Added numeric transformations. Shape: (9989, 41)


    ### Categorical Feature Encoding

Categorical attributes are encoded as follows:
- **Low-cardinality** variables (≤30 unique values) use one-hot encoding.  
- **High-cardinality** variables use target encoding with respect to `loan_status`.  

This ensures an optimal balance between interpretability and dimensionality.


In [13]:
# CATEGORICAL FEATURE ENCODING
# Only apply encoding to truly categorical fields that have not already been
# transformed through ordinal or date-based encodings.

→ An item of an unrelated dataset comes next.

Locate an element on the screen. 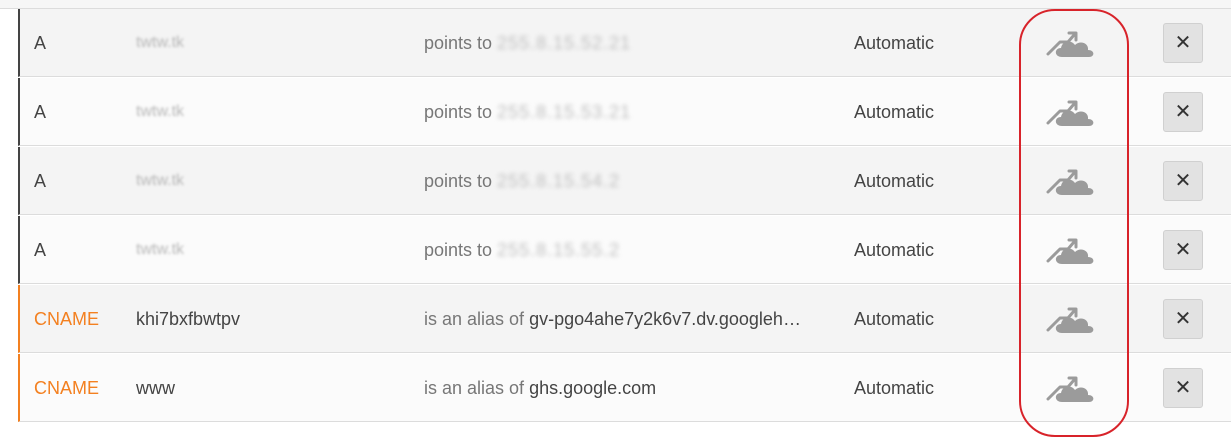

# 1. Explicitly define relevant categorical columns
cat_cols = [
    'home_ownership',
    'verification_status',
    'purpose',
    'addr_state',
    'application_type',
]

# Keep only columns that actually exist in the dataframe
cat_cols = [c for c in cat_cols if c in fe.columns]
print("Categorical columns considered:", cat_cols)

# 2. Split into low- and high-cardinality groups
low_card_cols = [c for c in cat_cols if fe[c].nunique() <= 30]
high_card_cols = [c for c in cat_cols if fe[c].nunique() > 30]

print("Low-cardinality columns (One-Hot Encoding):", low_card_cols)
print("High-cardinality columns (kept as-is for KPIs):", high_card_cols)

# 3. Apply One-Hot Encoding to low-cardinality fields only
fe = pd.get_dummies(fe, columns=low_card_cols, drop_first=True)

print("Categorical encoding complete. Final shape:", fe.shape)



Categorical columns considered: ['home_ownership', 'purpose', 'addr_state']
Low-cardinality columns (One-Hot Encoding): ['home_ownership', 'purpose']
High-cardinality columns (kept as-is for KPIs): ['addr_state']
Categorical encoding complete. Final shape: (9989, 54)


## Feature Selection & Export

After completing all feature engineering steps (ordinal encoding, date decomposition, derived temporal metrics, and categorical processing), a final subset of features is selected to support loan-portfolio KPI calculation and downstream risk analytics.

The selected features include:

- Loan identifiers  
- Borrower demographic and financial attributes  
- Loan characteristics (e.g., term, interest rate, amount)  
- Derived time-based features (e.g., issue year/month, credit history age)  
- Encoded categorical variables  
- Performance fields required for KPI computation  

The resulting dataset is exported as `loan_portfolio_features.csv` and will be used in the subsequent KPI Calculation stage of the thesis.



In [14]:
# === FEATURE SELECTION & EXPORT ===

# 1. List of selected features (you can adjust)
selected_features = [
    # Identifiers
    'id', 'member_id',

    # Loan characteristics
    'loan_amnt', 'funded_amnt', 'funded_amnt_inv',
    'term_months', 'int_rate', 'installment',
    'grade_ord', 'sub_grade_ord',
    'emp_length_years', 'purpose',
    
    # Borrower financial profile
    'annual_inc', 'dti', 'revol_bal', 'revol_util',
    'inq_last_6mths', 'open_acc', 'total_acc',

    # Temporal features
    'issue_d_year', 'issue_d_month',
    'earliest_cr_line_year', 'earliest_cr_line_month',
    'credit_history_age_months',

    # Categorical high-card columns left as-is
    'addr_state',

    # Performance (for KPIs)
    'loan_status', 'total_pymnt', 'total_rec_prncp',
]

# 2. Keep only columns that exist
selected_features = [c for c in selected_features if c in fe.columns]
print("Final selected features:", len(selected_features))

# 3. Create trimmed dataframe
fe_final = fe[selected_features].copy()

print("Final dataset shape:", fe_final.shape)

# 4. Export
output_path = DATA_DIR / "fe_features.csv"
fe_final.to_csv(output_path, index=False)

Final selected features: 22
Final dataset shape: (9989, 22)